### 課題 1
千鳥観光汽船についての文章で、沼津港の遊覧船が何度乗っても新鮮に楽しめるとされている理由を、1〜3文で説明してください。
### 課題 2
千鳥観光汽船についての文章を、最後の見出しの後から引き取って書き進める。

### 提示文
静岡県伊豆半島の西側に位置し、富士山と駿河湾に囲まれた静岡県沼津市。
言わずと知れた観光スポットのひとつである沼津港には、千鳥観光汽船が運営する遊覧船がある。
駿河湾の美しい景色を眺めるベーシックな遊覧だけでなく、沼津の厳選した食材を使用した食事を堪能できるレストランクルーズなど多彩な企画が用意されており、何度乗船しても新鮮な楽しさがある。
千鳥観光汽船の歴史は長く、2024年に開業75周年を迎えた。
近年は、家族連れやカップルなど個人旅行者に親しまれる存在となっているが、コロナ以前は主に団体バスツアー利用が中心だったという。
ここ数年の間に千鳥観光汽船を取り巻く状況にどのような変化があったのか。
また、ユニークな企画を生み出し続ける意図とは。
千鳥観光汽船の親会社である株式会社浜友E.F.の観光船舶部で課長を務める小林 直貴に、これまでの挑戦と今後の展望について話を聞いた。
静岡県の観光を盛り上げるために「沼津エリア唯一の観光船舶を残したい」

### 記録データ
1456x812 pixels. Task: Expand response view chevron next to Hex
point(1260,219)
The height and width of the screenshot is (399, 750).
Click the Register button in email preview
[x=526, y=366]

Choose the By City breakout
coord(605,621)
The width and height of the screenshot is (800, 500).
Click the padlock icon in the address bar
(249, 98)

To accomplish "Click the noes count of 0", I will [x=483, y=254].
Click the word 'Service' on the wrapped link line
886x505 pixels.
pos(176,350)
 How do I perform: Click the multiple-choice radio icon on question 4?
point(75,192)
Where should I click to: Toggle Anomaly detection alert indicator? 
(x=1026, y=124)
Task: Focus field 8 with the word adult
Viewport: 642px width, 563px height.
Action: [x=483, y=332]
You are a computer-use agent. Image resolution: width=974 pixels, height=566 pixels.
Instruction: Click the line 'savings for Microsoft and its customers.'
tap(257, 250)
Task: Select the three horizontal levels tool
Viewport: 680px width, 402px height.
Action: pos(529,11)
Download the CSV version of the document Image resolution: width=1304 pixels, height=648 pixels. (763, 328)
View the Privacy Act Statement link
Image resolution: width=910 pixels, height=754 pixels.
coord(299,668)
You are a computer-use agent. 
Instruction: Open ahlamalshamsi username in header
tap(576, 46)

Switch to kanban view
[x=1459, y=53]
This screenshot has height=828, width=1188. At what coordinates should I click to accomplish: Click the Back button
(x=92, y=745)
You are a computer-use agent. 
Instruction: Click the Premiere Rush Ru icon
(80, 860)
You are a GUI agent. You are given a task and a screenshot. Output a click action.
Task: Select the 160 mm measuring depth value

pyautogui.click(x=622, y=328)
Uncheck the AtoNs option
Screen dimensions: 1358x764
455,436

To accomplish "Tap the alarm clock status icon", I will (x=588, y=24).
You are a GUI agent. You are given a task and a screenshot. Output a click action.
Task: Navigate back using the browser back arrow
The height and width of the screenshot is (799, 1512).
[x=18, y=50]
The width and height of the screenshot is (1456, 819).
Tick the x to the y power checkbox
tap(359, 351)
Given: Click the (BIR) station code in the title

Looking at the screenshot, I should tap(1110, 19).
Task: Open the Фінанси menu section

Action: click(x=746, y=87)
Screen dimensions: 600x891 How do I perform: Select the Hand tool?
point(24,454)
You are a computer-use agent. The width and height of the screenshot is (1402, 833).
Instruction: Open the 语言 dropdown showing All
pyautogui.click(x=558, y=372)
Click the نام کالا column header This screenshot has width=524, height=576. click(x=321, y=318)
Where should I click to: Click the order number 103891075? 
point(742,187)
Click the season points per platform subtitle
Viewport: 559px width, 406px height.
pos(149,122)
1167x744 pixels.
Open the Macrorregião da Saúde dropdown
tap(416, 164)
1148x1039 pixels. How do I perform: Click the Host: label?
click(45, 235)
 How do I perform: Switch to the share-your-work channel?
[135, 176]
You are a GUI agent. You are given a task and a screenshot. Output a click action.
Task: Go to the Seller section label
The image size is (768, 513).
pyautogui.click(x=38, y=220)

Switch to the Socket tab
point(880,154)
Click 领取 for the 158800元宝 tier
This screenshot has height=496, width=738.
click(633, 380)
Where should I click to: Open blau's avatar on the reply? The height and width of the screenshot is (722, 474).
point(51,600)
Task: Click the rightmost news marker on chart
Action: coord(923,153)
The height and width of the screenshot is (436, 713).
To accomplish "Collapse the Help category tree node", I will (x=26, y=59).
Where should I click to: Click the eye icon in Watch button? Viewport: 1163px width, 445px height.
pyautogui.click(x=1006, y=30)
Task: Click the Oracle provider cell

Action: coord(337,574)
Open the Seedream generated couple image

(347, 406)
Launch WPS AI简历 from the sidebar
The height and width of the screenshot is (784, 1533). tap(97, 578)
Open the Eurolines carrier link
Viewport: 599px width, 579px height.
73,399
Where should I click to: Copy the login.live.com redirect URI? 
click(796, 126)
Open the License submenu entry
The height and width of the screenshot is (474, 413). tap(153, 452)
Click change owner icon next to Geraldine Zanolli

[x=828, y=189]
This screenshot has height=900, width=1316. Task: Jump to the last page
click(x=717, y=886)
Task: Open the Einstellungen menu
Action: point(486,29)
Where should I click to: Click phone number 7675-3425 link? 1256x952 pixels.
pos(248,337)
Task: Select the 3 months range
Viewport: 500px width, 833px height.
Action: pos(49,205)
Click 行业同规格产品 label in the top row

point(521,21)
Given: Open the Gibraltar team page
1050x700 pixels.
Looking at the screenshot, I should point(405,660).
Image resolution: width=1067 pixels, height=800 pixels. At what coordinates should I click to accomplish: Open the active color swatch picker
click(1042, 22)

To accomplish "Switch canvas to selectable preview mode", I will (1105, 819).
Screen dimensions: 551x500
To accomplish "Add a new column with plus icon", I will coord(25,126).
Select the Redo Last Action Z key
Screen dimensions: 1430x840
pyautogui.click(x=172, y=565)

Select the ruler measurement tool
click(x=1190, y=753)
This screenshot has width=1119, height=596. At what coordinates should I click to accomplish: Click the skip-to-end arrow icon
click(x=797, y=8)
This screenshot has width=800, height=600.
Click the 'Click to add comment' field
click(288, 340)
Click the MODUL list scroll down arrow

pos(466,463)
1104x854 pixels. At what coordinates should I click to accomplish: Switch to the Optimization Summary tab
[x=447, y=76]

### 期待される回答 1
駿河湾の美しい景色を眺める基本的な遊覧に加え、沼津の厳選した食材を使った食事を味わえるレストランクルーズなど、多彩な企画が用意されているからである。

### 期待される回答 2
沼津港は伊豆半島西部の海上交通の拠点、水産流通の拠点として長い歴史がある。
今でこそ車社会となっているが、千鳥観光汽船が開業した当時の移動手段は公共交通機関がメインで、その中に船を使った海上交通も含まれていた。
千鳥観光汽船を含む複数の企業が海上交通を行う船舶事業に参画していたという。
しかし、道路の整備が進み、車での移動が一般的になるにつれ海上交通の需要が縮小し、船舶事業を行う企業の数は減少。
その中で沼津港で唯一残っていたのが観光船舶事業も行う千鳥観光汽船だったが、コロナ禍、売上の大半を占めていた団体利用が激減し経営は深刻な状況に陥り、会社の存続が危ぶまれる状況にあったという。
小林は当時の状況について
「千鳥観光汽船の存続を聞き、このままだと沼津から船舶事業がなくなってしまう。それは沼津だけでなく静岡県の観光にとっても大きな損失になると感じました」
と話す。
千鳥観光汽船の親会社である、浜友グループは、総合エンターテイメント企業として、アミューズメント事業や飲食事業などの他に、ホテル・観光事業も展開している。
千鳥観光汽船の経営が危機的状況にある当時、偶然にも浜友グループでは観光事業に注力する話が出ていた。
そのタイミングに加え、浜友グループの代表が静岡県出身だったこと、そしてご縁も重なり、2021年に千鳥観光汽船を浜友グループの子会社として迎えることとなった。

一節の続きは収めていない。